A self-described “materialist poet,” Robleto emphasizes the relationship between language and materials as a crucial component to his approach. “Liner notes,” usually in the form of a wall label, accompany many of the works, poetically detailing the sources embedded therein. A great appreciator of DJ culture, and a former DJ himself, Robleto considers his work a mixtape or “sampling” of humanity; he remixes forgotten stories and materials and reconstructs them into new artistic forms as a lens to view the future through the past.

Increasingly, Robleto has been participating in activities outside the art world. In 2015 he was appointed Artist in Residence in Neuroaesthetics at the University of Houston's Cullen College of Engineering, and he was invited to co-organize the 2016 International Conference on Mobile Brain-Body Imaging and the Neuroscience of Art, Innovation, and Creativity., he is co-organizing year 2 of the conference in 2017. In 2015 Robleto and Contreras-Vidal coauthored a scholarly paper titled "Your Brain on Art: Emergent Cortical Dynamics During Aesthetic Experiences”. The study considered “the brain response to conceptual art [as] studied with mobile electroencephalography (EEG) to examine the neural basis of aesthetic experiences.” In February 2016, Robleto was coeditor of "Mobile Brain/Body Imaging and the Neuroscience of Art, Innovation and Creativity" in a special issue of the science journal Frontiers of Human Neuroscience.

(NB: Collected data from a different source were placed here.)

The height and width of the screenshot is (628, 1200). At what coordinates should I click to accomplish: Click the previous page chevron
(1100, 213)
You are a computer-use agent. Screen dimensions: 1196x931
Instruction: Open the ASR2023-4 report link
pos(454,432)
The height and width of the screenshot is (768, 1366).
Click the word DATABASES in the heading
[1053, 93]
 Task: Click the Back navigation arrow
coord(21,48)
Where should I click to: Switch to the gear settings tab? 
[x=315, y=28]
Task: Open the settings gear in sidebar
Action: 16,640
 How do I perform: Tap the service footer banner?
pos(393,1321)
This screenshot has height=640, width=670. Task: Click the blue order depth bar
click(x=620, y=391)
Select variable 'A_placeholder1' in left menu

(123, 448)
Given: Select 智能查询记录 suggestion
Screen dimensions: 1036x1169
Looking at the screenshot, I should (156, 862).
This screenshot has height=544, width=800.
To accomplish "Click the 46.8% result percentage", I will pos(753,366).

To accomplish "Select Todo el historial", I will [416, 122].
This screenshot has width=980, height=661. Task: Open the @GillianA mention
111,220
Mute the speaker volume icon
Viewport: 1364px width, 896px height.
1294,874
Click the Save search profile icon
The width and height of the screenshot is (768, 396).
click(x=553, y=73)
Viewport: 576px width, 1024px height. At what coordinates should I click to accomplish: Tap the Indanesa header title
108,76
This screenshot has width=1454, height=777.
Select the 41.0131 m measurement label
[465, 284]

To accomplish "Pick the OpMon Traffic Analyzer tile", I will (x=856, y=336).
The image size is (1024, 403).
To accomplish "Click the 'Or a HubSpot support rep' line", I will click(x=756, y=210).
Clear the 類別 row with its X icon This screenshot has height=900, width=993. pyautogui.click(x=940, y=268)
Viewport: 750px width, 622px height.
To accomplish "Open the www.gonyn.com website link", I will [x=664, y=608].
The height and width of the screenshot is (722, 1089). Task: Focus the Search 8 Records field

Robleto is currently one of six artists in the Artists-in-Residence program at the prestigious SETI Institute in Mountain View, California, and in 2015 he joined a distinguished team of scientists as the artistic consultant on the Breakthrough Initiatives, which is the most extensive effort to find intelligent life beyond Earth to date. Specifically, Robleto will work on the Breakthrough Message project—a multi-national effort that aims to encourage intellectual and technical debate about how and what to communicate if the current search for intelligent beings beyond Earth is successful.

Teaching and lecturing 
Robleto has been a visiting artist and lecturer at many universities and institutions including Bard College, Annandale-on-Hudson, New York; Massachusetts Institute of Technology, Cambridge, Massachusetts; and the Hubble Space Telescope Science Institute, Baltimore, Maryland. In 2013–2014 he served as the California College of the Arts Viola Frey Distinguished Visiting Professor, Oakland, California, and in 2014–2016 he was an artist in residence at Maryland Institute College of Art. Most recently he was appointed as the first Artist-at-Large at Northwestern University's McCormick School of Engineering and Mary and Leigh Block Museum of Art, Evanston, Illinois.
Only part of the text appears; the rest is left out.